━━━━━ Given text ━━━━━
In 2004, women went for John F. Kerry by a slim 51 percent to 48 percent but were more solidly Democratic in the three previous elections.

The extent of Palin's appeal will probably be determined by which side -- McCain's or Democratic nominee Barack Obama's -- defines the relatively unknown politician in the weeks to come. Republicans hope to portray her as a down-to-earth reformer and mother of five, who chose to sell off the Alaska governor's jet and instead drive her family around the state.

"Everyone wants to see themselves reflected in leadership," said Kellyanne Conway, a Republican who heads the Polling Company. "In politics, familiarity breeds content, not contempt."

At the Democratic convention in Denver this week, Clinton made an impassioned plea for her supporters to support Obama this November. Now McCain's choice of Palin makes it likely that Obama will call on Clinton even more, setting the stage for a full-scale battle for the women's vote just as the Democratic Party hoped it had made progress locking it down.

Senior Clinton advisers said there had always been one big card that McCain could play to exploit the rift between Clinton and Obama supporters -- and McCain played it.

Howard Wolfson, Clinton's former communications director, said Palin could peel away some votes from Obama and Biden. "Both campaigns seemed to have decided that Hillary Clinton's 18 million voters represent a key swing bloc in this election -- both Barack Obama's speech and John McCain's pick were at least partially aimed at them," Wolfson said in an e-mail. "The fact that Palin is pro-life and pro-gun will be a block for many of Senator Clinton's supporters -- but not all. And it will raise the question for many why Senator Obama didn't pick Senator Clinton as his running mate."
━━━━━ Study material ━━━━━
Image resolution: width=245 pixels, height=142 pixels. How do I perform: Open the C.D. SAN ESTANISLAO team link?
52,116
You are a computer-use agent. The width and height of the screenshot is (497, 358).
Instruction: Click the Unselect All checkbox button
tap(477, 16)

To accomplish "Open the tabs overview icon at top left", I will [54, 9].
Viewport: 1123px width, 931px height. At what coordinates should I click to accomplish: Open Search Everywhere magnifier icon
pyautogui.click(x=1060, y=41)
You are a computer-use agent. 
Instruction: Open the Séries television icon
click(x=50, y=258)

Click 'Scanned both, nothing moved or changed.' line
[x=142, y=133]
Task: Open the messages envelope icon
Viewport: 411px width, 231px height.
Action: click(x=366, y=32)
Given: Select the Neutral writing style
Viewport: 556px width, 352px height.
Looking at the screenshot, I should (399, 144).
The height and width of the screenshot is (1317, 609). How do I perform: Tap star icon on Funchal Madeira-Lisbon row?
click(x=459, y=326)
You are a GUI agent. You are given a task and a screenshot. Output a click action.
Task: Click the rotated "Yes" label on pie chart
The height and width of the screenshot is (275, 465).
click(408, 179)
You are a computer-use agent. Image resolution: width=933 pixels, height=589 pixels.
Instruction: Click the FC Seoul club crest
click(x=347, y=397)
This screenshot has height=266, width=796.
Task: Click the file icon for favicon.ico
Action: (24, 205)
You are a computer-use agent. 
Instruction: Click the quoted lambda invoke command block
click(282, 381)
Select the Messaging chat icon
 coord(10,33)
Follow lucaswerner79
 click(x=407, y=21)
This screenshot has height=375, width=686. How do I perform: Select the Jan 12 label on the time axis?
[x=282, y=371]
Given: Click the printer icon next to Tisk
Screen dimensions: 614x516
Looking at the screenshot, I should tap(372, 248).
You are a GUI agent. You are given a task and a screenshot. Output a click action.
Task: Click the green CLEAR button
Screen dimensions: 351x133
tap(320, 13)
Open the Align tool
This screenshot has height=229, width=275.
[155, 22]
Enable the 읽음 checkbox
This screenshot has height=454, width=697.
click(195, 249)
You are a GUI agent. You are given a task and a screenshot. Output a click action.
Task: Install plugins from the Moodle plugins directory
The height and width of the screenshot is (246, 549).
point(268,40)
━━━━━
§ Requirement A: In the excerpt on Palin and women voters, what share of women voted for John F. Kerry in 2004?
§ Requirement B: From the excerpt on Palin and women voters, extract the passage from "At the Democratic" up to and including "McCain played it.".

§ Written solution A: 51 percent

§ Written solution B:
At the Democratic convention in Denver this week, Clinton made an impassioned plea for her supporters to support Obama this November. Now McCain's choice of Palin makes it likely that Obama will call on Clinton even more, setting the stage for a full-scale battle for the women's vote just as the Democratic Party hoped it had made progress locking it down.

Senior Clinton advisers said there had always been one big card that McCain could play to exploit the rift between Clinton and Obama supporters -- and McCain played it.